[HN Gopher] Minimally Invasive (and More Accurate) Analytics: Go...
       ___________________________________________________________________
        
       Minimally Invasive (and More Accurate) Analytics: GoAccess and
       Athena/SQL
        
       Author : Chris911
       Score  : 73 points
       Date   : 2021-02-16 16:17 UTC (6 hours ago)
        
 (HTM) web link (brandur.org)
 (TXT) w3m dump (brandur.org)
        
       | alias_neo wrote:
       | I have always used GoAccess on my blog (https://2byt.es) which
       | gets very modest traffic because I don't post much and don't
       | advertise outside of my few twitter followers. Privacy has always
       | been a core principle of mine.
       | 
       | I've found that over time, crawlers drown out the numbers of
       | actual visitors but I find GoAccess hard to use to get any
       | meaningful data from when interesting things do happen.
       | 
       | Can anyone suggest a way I can do something similar to this
       | without relying on a service I don't host (and without having to
       | write parsers into a SQL or similar DB by hand)?
        
         | marvinblum wrote:
         | https://pirsch.io/ I'm one of the founders :) Check my post
         | above (or below, who knows on hn?) for more details, or ask me.
         | 
         | [Edit] Sorry, I did read "which I don't host" instead of the
         | other way around. You can check out the open-source core
         | library, that might work for you if you put in some work.
        
           | mrwnmonm wrote:
           | Wow, Go support, thanks.
        
         | herunan wrote:
         | I use Cloudflare Web Analytics. Since I use Cf, I thought: why
         | not utilize their analytics?

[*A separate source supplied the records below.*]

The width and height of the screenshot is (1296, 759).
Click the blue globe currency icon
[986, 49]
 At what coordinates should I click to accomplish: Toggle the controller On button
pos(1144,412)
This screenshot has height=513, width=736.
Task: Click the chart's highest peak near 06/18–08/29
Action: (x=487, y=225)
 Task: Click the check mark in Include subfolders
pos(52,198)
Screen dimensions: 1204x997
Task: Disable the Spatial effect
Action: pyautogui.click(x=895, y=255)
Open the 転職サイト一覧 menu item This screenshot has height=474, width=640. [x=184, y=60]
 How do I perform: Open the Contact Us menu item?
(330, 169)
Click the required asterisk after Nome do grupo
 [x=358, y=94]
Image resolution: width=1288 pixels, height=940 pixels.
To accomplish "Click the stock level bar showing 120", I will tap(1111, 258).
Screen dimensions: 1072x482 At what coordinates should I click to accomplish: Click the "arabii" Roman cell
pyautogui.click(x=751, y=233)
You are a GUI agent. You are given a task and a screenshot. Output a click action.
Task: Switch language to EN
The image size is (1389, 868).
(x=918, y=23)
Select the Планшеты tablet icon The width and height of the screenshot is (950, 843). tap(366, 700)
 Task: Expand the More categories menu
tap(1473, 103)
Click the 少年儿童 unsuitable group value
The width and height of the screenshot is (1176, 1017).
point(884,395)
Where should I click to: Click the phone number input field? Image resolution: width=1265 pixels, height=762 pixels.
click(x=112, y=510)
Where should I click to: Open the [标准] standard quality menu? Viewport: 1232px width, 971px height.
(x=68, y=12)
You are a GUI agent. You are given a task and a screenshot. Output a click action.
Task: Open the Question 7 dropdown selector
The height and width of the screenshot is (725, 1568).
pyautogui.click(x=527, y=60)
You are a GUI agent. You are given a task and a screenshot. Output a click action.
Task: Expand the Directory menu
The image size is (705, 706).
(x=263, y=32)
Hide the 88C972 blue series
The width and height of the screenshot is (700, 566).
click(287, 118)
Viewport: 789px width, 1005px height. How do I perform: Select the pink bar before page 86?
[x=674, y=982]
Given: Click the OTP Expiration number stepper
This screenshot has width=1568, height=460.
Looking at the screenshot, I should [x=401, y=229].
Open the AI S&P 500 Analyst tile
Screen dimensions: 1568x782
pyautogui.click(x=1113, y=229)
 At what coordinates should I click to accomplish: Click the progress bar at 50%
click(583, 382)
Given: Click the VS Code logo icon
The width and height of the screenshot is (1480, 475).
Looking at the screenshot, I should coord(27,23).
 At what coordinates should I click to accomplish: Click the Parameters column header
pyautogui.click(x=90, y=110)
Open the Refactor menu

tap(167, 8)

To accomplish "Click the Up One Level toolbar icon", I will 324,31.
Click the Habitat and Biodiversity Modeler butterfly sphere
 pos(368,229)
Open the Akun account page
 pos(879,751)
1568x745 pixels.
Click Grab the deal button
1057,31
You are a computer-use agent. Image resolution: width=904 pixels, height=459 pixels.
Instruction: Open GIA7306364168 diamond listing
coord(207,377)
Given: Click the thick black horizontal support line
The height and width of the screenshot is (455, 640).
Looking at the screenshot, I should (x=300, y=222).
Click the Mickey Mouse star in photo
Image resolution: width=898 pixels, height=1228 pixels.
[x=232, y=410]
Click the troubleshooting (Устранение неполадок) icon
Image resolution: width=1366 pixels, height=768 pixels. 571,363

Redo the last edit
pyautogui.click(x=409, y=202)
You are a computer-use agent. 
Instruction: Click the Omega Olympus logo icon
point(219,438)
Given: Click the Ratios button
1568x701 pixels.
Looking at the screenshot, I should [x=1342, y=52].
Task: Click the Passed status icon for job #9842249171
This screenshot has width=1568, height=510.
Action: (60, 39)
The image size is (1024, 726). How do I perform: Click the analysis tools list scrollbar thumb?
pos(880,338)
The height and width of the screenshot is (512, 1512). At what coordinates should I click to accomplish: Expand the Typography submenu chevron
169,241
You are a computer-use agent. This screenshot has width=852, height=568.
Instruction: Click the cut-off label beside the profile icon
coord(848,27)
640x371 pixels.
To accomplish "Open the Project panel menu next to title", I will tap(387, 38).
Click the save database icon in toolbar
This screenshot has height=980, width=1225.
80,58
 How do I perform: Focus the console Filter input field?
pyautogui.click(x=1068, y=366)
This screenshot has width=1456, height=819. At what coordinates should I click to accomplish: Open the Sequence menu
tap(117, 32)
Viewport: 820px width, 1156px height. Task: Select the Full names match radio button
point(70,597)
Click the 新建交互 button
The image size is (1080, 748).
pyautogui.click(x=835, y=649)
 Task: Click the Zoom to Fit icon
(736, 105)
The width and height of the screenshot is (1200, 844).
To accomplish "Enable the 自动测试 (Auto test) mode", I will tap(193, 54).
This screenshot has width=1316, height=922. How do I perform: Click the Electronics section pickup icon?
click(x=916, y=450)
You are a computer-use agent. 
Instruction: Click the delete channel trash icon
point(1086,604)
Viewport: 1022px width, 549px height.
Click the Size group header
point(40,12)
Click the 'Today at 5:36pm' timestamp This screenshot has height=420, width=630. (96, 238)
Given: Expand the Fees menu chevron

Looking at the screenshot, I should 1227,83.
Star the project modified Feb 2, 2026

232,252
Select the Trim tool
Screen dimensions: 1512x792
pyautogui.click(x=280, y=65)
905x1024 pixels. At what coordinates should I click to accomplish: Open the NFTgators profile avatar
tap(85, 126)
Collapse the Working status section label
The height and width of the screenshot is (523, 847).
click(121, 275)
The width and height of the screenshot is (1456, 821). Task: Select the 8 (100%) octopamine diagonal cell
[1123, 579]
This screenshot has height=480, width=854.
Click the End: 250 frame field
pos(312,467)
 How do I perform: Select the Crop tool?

Anonymous, no cookie, no
         | fingerprinting and no localStorage.
         | 
         | Edit: also, no JS if you have Pro (20usd/mo).
        
           | mrwnmonm wrote:
           | I read that DNS analytics is not accurate too.
        
             | XCSme wrote:
             | Semi-related question: Is any type of web analytics 100%
             | accurate?
        
               | mrwnmonm wrote:
               | I meant not as accurate as client tracking if ad blockers
               | were not used. As far as I understand it.
        
         | joshyi wrote:
         | I'm waiting as well for the ability to use filters directly
         | from goaccess. Hope they get to it soon!
         | https://github.com/allinurl/goaccess/issues/117
        
         | tstack wrote:
         | lnav[0] can take care of parsing the log files and displaying
         | them in a TUI. There's also a SQLite interface for doing
         | queries. However, you'll need to build the filters/queries
         | yourself, there aren't any built-in ones at the moment.
         | 
         | [0] - https://lnav.org
        
           | alias_neo wrote:
           | Perfect, thank you, this is right up my street!
           | 
           | I host a static site for my blog, using Hugo so "no server"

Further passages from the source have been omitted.